6G menjanjikan konektivitas super cerdas yang mengintegrasikan kecerdasan buatan (AI)
Teknologi generasi keenam atau 6G diprediksi akan menjadi revolusi besar dalam dunia telekomunikasi. Lebih dari sekedar peningkatan kecepatan dari 5G, 6G menjanjikan konektivitas super cerdas yang mengintegrasikan kecerdasan buatan (AI); komputasi edge, dan jaringan terdistribusi. Dengan kecepatan hingga 100 kali lipat dari 5G dan latensi mendekati nol, 6G akan mendorong era baru untuk smart city, metaverse, kendaraan otonom, hingga komunikasi manusia-mesin.
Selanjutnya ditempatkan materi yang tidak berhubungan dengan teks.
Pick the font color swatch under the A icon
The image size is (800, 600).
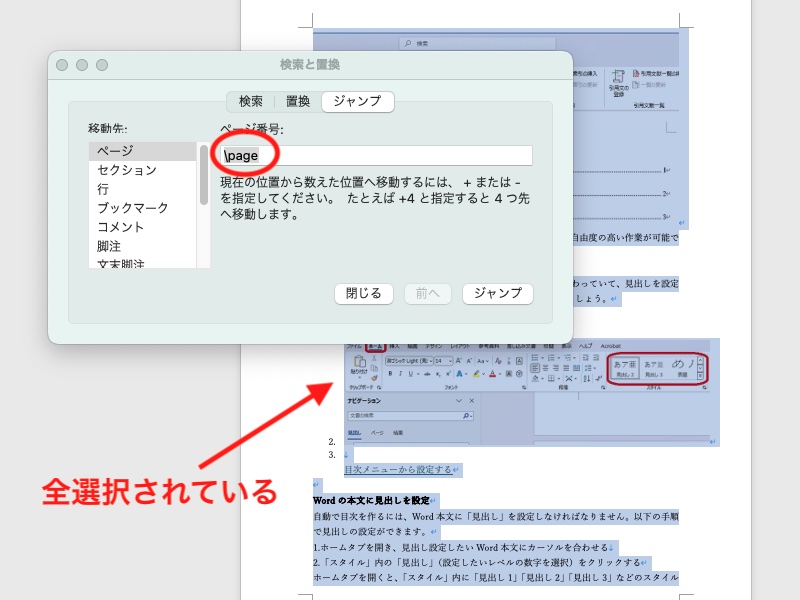click(494, 372)
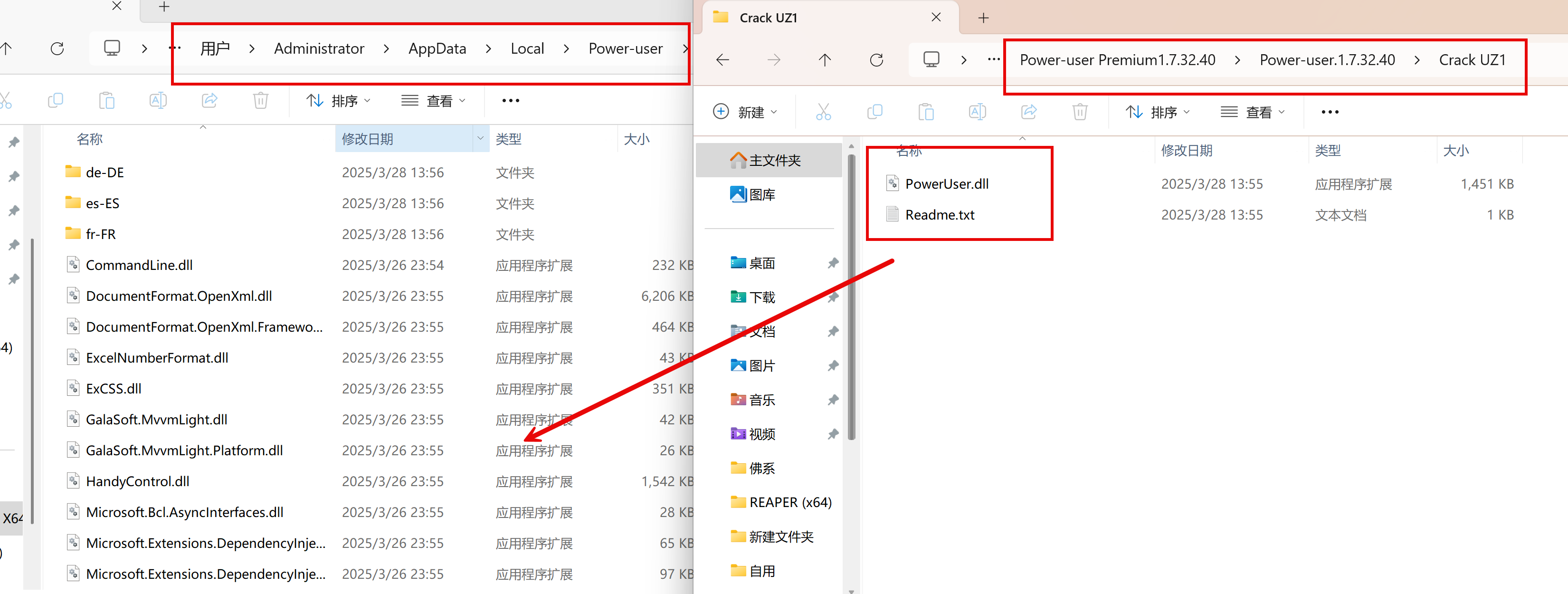This screenshot has width=1568, height=594.
Task: Click the cut scissors icon in right toolbar
Action: (x=823, y=112)
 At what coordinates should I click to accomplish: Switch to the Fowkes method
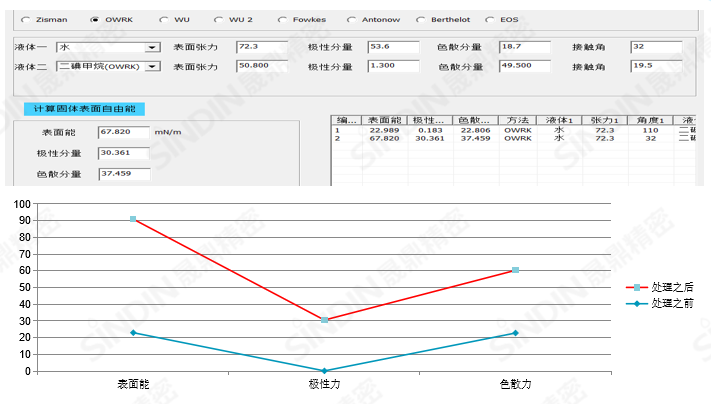282,19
Menurut Saad dkk. (2020); 6G akan memanfaatkan spektrum frekuensi sub-THz, memungkinkan transfer data ultra-cepat dan kapasitas jaringan yang jauh lebih tinggi. Teknologi ini juga akan mendukung integrasi jaringan asli AI, yang memungkinkan jaringan belajar dan beradaptasi secara otomatis terhadap kebutuhan pengguna.
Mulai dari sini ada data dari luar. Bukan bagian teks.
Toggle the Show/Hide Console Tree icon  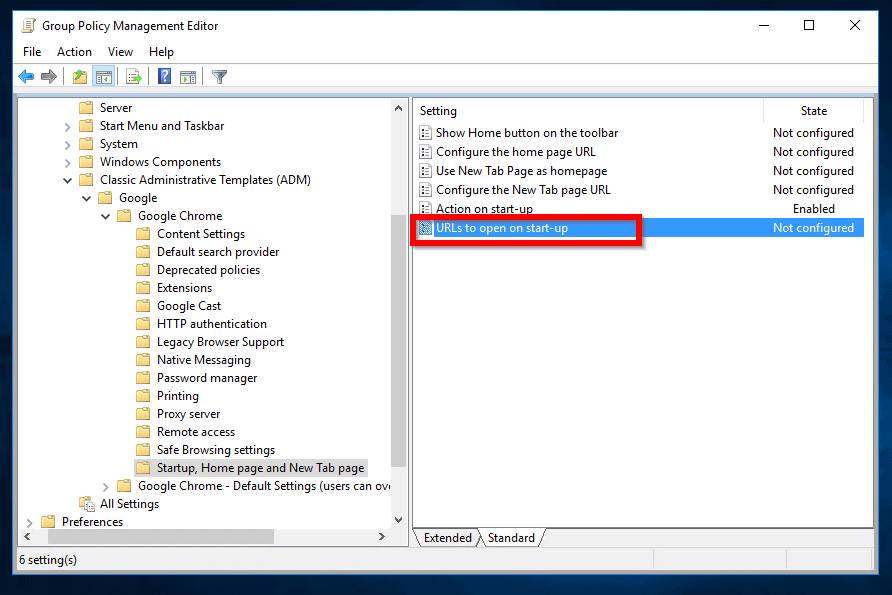(x=103, y=77)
Dengan latensi ekstrem rendah dan bandwidth tinggi, 6G akan mendukung operasi jarak jauh secara real-time seperti telesurgery, hologram interaktif, serta augmented reality imersif untuk pendidikan dan industri kreatif. Menurut Dang dkk. (2020); 6G diproyeksikan akan menjadi infrastruktur tulang punggung bagi internet tak kasat mata ( invisible internet of things ).